ACTIVITY » In the passage on email engagement tracking below, rewrite the section from "There’s no regulatory" to "formal third-party verification.", replacing "regulatory body" with "government agency".

DOCUMENT SEGMENT START

What About Act CRM, Mailchimp, and Constant Contact?

All three of these services rely on pixel-based tracking and link-click tracking to measure engagement. While each platform has its own algorithms and techniques for filtering out suspicious behavior, none of them can completely eliminate bot interactions from their reports.

Act CRM (with Act! Marketing Automation)

Act! Marketing Automation integrates directly with the Act CRM database and gives users tools to track opens and clicks. Like other services, AMA uses tracking pixels and logged URL redirects. Currently, there is no built-in way to distinguish between bot opens and real ones, though users can manually filter by behavior patterns (e.g., multiple opens within seconds of sending).

Mailchimp

Mailchimp has implemented some measures to help identify bot activity, especially for larger users on premium plans. They may flag suspicious engagement patterns or filter out link clicks that occur within milliseconds of sending. But again, the filtering is not perfect. Mailchimp’s analytics are generally optimistic unless you audit them closely.

Constant Contact

Constant Contact also tracks opens and clicks using pixels and redirect URLs. While they provide decent reporting tools, they don’t currently offer advanced filtering for bot activity in most accounts. If you’re seeing higher-than-expected engagement, especially among contacts from large companies, bots may be inflating your numbers.

Do Email Service Providers Benefit From Inflated Stats?

This is where things get a little tricky. On the surface, inflated engagement metrics might seem like a bad thing for ESPs. After all, clients want accuracy, right?

But there’s also a quiet incentive: good numbers make users feel successful. When a business owner sees a 40% open rate, they feel great—even if the real number is closer to 25%. They’re more likely to keep sending emails, upgrade to a higher-tier plan, or recommend the service to others.

It’s fair to say that most major ESPs don’t intentionally inflate numbers. But if the metrics are fuzzy and optimistic, they’re unlikely to rush to fix that—especially if customers aren’t complaining.

Who Keeps These Services Honest?

The short answer: not many people.

There’s no regulatory body that audits email open rates across platforms. Unlike financial reporting or healthcare data, email marketing metrics are not subject to formal third-party verification.

Here’s what does exist:

  • Customer feedback: Large-scale users and agencies often spot anomalies and pressure providers to improve accuracy.
  • ESP transparency: Some providers, like Mailchimp, occasionally publish details on how they calculate opens and filter bot activity.

DOCUMENT SEGMENT END
MATERIAL SHOWN START

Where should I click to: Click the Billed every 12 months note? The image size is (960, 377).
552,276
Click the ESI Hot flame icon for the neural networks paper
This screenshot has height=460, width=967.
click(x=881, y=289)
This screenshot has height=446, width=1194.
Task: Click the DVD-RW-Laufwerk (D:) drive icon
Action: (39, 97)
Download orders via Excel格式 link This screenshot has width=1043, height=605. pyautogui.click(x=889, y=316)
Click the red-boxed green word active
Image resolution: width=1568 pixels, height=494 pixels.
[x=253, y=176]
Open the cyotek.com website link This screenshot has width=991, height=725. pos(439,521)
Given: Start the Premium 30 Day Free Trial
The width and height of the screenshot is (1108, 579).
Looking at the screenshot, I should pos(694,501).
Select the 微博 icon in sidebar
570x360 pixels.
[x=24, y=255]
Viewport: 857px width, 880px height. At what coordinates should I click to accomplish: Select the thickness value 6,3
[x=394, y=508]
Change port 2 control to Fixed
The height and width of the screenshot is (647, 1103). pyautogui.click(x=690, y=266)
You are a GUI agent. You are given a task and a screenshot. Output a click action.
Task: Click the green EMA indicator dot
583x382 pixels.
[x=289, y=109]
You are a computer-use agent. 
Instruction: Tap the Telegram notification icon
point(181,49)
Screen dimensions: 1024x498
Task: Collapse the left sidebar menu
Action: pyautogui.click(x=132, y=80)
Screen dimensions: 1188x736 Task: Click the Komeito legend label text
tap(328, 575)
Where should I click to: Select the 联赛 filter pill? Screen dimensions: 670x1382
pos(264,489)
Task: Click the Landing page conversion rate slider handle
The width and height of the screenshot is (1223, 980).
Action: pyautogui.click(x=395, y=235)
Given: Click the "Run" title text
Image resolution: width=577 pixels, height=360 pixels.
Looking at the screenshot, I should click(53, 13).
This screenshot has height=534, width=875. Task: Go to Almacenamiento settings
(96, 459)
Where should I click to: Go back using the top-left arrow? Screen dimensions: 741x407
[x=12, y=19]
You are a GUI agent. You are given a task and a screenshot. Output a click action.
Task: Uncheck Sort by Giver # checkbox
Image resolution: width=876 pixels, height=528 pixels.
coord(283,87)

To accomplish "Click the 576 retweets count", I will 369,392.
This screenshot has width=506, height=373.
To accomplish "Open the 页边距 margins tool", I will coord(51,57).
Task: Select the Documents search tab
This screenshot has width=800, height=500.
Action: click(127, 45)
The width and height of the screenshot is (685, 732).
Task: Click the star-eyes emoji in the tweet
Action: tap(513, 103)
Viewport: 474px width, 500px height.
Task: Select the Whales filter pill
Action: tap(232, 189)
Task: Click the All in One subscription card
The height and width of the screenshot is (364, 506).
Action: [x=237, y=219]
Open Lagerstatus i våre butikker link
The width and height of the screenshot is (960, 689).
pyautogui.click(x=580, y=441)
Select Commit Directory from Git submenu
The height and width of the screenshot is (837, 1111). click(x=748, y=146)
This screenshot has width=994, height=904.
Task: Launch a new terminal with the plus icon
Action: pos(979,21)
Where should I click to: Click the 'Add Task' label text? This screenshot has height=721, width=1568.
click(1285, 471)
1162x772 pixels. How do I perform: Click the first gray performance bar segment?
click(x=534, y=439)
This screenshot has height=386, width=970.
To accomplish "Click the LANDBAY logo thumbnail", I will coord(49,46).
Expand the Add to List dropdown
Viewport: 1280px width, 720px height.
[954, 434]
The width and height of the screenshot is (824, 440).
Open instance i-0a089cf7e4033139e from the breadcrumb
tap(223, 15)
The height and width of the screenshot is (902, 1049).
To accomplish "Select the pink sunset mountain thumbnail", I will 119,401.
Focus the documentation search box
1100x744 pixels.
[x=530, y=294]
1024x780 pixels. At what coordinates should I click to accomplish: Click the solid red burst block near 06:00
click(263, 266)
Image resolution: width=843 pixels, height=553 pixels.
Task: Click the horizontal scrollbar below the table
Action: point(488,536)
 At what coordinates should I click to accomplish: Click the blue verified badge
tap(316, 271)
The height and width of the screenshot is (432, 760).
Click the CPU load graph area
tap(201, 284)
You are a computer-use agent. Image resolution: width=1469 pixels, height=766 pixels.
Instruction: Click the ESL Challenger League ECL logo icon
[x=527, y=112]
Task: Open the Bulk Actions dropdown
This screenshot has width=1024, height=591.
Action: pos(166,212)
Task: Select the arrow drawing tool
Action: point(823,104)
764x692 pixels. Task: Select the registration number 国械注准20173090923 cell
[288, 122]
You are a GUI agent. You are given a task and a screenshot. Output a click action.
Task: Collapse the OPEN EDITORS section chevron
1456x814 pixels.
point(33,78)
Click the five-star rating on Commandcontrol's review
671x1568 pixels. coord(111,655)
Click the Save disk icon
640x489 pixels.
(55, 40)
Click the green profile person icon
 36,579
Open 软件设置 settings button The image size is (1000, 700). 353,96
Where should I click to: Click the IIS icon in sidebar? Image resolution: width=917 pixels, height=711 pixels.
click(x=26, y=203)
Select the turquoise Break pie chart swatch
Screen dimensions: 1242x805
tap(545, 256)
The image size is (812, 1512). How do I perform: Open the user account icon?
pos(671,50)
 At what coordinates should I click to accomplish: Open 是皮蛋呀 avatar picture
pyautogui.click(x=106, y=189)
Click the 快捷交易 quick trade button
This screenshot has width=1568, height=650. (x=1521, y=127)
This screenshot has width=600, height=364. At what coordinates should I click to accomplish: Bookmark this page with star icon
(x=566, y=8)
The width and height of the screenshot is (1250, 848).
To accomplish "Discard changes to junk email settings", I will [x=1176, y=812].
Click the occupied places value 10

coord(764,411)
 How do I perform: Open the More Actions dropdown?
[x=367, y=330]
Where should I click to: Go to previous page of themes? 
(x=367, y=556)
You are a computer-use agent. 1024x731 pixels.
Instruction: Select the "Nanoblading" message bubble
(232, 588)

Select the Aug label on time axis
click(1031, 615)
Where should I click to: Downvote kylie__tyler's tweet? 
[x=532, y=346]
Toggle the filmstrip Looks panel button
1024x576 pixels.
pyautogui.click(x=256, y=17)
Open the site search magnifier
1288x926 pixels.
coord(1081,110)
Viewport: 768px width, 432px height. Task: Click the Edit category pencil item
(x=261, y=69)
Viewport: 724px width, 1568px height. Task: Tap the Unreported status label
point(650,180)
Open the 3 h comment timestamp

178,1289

MATERIAL SHOWN END

WRITTEN ANSWER »
There’s no government agency that audits email open rates across platforms. Unlike financial reporting or healthcare data, email marketing metrics are not subject to formal third-party verification.